INSTRUCTIONS TO FOLLOW:
Every line in the records below between the one holding "Instruction: Click the 150 y-axis value label" and the one holding "This screenshot has height=468, width=1177.", inclusive, is to be set down exactly; all other lines are to be left out.

RECORD SET:
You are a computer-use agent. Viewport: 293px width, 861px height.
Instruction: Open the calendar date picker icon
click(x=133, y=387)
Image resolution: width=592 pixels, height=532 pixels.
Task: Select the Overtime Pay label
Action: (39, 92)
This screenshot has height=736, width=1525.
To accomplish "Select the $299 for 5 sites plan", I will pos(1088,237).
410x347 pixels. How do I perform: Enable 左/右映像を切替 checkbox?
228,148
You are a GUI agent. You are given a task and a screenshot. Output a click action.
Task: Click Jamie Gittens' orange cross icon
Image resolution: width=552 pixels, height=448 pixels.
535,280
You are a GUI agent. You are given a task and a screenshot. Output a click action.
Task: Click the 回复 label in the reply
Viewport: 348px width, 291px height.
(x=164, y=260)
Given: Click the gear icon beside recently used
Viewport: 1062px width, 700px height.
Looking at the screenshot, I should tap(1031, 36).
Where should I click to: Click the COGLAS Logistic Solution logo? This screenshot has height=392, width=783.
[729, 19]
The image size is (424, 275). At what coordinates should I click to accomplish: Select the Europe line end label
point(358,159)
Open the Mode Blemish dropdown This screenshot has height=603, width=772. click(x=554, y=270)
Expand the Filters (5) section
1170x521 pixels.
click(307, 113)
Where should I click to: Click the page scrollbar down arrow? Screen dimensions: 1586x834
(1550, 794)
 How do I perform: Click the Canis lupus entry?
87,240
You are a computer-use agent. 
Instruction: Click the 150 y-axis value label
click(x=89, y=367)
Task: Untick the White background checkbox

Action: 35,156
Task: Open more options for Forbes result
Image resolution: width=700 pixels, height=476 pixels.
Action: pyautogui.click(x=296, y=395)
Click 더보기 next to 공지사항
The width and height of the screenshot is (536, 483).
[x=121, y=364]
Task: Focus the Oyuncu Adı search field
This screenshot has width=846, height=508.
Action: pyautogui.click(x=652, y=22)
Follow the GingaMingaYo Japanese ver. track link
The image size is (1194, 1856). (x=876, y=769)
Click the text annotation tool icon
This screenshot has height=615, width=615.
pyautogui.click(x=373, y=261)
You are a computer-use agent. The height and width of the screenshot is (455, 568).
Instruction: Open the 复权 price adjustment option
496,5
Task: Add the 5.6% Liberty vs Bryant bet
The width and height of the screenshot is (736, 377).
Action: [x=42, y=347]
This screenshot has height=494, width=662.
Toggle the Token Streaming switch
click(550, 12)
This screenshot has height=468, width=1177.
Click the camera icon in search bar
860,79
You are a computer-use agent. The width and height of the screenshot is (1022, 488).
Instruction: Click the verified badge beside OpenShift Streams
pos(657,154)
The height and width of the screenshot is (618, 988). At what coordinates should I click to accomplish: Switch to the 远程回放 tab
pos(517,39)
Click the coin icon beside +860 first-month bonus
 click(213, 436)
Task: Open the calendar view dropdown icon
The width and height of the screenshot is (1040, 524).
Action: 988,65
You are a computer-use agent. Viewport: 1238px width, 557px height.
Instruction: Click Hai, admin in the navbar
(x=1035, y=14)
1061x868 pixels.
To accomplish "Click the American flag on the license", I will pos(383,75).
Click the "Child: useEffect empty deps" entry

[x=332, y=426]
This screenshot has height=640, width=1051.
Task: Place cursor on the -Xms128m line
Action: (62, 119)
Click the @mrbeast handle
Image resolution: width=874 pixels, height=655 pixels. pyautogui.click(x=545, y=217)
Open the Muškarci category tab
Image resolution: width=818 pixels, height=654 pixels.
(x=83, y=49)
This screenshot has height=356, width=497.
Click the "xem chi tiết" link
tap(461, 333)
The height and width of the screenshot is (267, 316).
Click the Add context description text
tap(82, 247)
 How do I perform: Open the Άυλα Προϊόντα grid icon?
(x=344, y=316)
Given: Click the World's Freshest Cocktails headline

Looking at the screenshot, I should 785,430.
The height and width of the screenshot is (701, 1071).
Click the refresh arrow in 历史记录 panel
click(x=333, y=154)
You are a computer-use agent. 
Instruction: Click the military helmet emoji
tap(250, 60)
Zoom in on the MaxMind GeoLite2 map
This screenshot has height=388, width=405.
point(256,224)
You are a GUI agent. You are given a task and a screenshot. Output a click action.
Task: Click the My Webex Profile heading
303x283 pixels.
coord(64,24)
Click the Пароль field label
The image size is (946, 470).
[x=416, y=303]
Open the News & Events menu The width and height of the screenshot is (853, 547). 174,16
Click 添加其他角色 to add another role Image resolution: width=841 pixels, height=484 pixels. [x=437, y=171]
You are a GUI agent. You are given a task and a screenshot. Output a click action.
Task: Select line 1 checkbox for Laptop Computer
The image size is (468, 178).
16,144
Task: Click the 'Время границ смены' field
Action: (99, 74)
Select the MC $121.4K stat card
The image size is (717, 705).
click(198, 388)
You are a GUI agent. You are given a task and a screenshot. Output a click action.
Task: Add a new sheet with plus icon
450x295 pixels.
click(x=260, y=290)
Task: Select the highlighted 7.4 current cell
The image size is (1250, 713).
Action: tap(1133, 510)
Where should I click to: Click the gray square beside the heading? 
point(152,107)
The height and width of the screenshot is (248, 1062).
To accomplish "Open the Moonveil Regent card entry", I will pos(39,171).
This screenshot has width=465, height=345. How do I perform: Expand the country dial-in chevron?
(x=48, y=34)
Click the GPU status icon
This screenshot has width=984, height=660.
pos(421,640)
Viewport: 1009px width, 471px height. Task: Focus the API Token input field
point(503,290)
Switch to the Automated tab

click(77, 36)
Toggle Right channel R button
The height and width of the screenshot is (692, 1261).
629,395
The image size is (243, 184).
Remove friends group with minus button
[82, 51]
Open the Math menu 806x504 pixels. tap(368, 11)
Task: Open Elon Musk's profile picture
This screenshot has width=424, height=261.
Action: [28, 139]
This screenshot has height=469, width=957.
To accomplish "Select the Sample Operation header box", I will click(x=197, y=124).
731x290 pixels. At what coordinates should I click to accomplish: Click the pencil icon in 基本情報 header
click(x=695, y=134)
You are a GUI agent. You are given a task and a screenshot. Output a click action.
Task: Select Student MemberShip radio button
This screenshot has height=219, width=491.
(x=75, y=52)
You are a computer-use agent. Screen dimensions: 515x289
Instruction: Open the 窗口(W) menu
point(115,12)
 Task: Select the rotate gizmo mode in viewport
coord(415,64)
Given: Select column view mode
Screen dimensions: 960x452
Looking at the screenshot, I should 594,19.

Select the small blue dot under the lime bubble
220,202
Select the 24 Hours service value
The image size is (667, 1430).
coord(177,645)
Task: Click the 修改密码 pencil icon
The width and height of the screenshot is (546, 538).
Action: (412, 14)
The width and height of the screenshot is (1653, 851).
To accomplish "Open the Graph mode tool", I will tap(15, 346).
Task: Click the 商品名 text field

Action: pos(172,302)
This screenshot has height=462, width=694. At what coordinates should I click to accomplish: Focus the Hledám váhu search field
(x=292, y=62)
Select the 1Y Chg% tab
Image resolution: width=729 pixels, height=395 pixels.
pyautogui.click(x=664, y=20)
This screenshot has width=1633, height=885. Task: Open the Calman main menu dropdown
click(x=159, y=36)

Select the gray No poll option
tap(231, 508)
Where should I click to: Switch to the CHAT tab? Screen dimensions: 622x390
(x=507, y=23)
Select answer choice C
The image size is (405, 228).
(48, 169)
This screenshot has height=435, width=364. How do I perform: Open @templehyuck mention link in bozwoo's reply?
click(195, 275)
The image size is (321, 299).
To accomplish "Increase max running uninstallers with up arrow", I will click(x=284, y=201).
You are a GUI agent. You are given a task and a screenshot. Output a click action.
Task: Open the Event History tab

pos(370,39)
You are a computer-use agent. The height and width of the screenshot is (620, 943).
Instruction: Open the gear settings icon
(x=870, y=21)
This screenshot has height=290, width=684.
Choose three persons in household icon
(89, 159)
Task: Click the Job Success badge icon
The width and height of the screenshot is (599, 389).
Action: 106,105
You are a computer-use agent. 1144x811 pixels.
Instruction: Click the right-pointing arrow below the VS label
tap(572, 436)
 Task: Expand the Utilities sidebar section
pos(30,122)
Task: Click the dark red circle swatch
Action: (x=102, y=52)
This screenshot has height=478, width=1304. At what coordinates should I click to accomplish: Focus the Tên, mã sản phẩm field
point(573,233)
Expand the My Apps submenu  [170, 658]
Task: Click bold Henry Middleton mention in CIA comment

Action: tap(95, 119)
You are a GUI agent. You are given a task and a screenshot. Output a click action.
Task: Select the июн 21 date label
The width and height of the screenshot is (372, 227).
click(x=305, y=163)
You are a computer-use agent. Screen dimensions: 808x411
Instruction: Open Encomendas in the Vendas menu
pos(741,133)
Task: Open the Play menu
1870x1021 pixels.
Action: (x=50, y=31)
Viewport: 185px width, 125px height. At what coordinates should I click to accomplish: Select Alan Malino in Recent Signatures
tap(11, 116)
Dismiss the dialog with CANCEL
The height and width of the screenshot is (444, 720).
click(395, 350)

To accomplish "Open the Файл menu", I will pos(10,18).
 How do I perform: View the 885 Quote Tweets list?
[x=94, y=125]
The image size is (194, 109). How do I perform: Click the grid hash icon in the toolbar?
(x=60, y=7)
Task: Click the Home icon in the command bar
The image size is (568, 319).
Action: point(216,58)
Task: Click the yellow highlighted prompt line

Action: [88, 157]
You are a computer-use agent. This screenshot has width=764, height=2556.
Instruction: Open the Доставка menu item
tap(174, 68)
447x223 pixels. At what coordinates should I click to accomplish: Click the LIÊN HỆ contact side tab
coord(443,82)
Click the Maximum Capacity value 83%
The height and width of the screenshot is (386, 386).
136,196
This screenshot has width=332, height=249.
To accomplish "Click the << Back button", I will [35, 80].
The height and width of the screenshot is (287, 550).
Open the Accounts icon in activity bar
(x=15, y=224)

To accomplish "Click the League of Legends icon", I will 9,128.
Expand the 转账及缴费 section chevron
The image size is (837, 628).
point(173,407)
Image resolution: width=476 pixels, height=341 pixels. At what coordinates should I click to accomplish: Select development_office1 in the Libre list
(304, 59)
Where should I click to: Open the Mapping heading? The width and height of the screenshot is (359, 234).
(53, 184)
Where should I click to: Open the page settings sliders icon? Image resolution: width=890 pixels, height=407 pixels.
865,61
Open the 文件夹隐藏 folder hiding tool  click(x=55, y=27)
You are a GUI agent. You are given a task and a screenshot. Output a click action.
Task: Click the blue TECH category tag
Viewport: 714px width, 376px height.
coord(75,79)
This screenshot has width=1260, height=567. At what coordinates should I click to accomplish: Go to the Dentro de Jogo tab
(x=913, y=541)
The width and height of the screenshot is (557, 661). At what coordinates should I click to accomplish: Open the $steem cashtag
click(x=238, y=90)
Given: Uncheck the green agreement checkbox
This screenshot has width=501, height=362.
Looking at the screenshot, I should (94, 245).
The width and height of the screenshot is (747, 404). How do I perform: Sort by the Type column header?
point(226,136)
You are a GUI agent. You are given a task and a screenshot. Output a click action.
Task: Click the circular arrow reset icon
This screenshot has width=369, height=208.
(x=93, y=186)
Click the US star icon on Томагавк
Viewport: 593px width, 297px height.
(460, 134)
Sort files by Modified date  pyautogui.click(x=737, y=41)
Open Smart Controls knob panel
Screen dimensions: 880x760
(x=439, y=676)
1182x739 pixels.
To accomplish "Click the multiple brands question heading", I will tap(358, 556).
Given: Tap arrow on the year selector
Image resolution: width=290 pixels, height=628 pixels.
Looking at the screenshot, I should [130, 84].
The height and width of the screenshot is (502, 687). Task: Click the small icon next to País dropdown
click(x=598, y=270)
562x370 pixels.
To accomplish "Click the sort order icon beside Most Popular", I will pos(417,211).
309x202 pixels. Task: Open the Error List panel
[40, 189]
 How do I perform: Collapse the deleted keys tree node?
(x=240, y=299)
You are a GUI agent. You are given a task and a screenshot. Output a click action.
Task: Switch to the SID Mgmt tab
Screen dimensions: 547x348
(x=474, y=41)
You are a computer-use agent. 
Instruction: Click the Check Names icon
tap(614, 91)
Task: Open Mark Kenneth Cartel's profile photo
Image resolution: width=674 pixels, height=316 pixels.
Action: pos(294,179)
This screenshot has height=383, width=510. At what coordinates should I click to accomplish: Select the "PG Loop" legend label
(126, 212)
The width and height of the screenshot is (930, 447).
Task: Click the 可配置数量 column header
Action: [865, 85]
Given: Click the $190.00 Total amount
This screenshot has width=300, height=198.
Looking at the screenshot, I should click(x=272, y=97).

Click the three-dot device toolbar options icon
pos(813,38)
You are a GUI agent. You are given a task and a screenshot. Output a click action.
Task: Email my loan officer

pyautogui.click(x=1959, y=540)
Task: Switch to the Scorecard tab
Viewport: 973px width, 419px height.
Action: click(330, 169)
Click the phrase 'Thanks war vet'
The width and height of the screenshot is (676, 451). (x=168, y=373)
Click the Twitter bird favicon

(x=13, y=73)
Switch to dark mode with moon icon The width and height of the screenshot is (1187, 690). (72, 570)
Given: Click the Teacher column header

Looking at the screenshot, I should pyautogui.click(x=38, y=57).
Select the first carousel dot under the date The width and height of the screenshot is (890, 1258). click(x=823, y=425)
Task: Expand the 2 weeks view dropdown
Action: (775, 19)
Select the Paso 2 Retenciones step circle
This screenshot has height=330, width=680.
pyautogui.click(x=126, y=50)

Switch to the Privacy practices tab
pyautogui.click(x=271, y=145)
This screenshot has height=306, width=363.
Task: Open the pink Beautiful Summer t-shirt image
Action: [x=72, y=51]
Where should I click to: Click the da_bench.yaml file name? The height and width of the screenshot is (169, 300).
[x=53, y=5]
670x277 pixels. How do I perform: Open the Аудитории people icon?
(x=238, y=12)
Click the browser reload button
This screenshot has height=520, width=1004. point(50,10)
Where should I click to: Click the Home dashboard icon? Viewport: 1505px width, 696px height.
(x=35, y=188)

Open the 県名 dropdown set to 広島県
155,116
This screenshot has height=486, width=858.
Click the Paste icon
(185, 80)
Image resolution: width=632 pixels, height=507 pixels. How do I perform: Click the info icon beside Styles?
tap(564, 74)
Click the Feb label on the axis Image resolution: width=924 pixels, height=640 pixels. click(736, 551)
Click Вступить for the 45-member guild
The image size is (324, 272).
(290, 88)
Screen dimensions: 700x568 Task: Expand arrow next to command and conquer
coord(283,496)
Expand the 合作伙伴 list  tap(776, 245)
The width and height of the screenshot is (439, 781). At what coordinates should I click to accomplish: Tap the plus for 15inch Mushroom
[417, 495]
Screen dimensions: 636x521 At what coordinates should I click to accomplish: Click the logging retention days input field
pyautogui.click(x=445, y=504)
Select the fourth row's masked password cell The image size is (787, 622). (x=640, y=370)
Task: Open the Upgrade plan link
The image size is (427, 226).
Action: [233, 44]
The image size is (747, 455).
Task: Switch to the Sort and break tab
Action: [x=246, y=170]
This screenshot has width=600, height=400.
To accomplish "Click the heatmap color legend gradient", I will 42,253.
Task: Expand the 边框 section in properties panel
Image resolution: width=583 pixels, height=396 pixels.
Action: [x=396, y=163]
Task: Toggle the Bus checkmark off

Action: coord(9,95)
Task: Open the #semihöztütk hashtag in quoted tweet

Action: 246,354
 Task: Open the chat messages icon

SOLUTION TO THIS EXERCISE:
Instruction: Click the 150 y-axis value label
click(x=89, y=367)
Task: Untick the White background checkbox

Action: 35,156
Task: Open more options for Forbes result
Image resolution: width=700 pixels, height=476 pixels.
Action: pyautogui.click(x=296, y=395)
Click 더보기 next to 공지사항
The width and height of the screenshot is (536, 483).
[x=121, y=364]
Task: Focus the Oyuncu Adı search field
This screenshot has width=846, height=508.
Action: pyautogui.click(x=652, y=22)
Follow the GingaMingaYo Japanese ver. track link
The image size is (1194, 1856). (x=876, y=769)
Click the text annotation tool icon
This screenshot has height=615, width=615.
pyautogui.click(x=373, y=261)
You are a computer-use agent. The height and width of the screenshot is (455, 568).
Instruction: Open the 复权 price adjustment option
496,5
Task: Add the 5.6% Liberty vs Bryant bet
The width and height of the screenshot is (736, 377).
Action: [x=42, y=347]
This screenshot has height=494, width=662.
Toggle the Token Streaming switch
click(550, 12)
This screenshot has height=468, width=1177.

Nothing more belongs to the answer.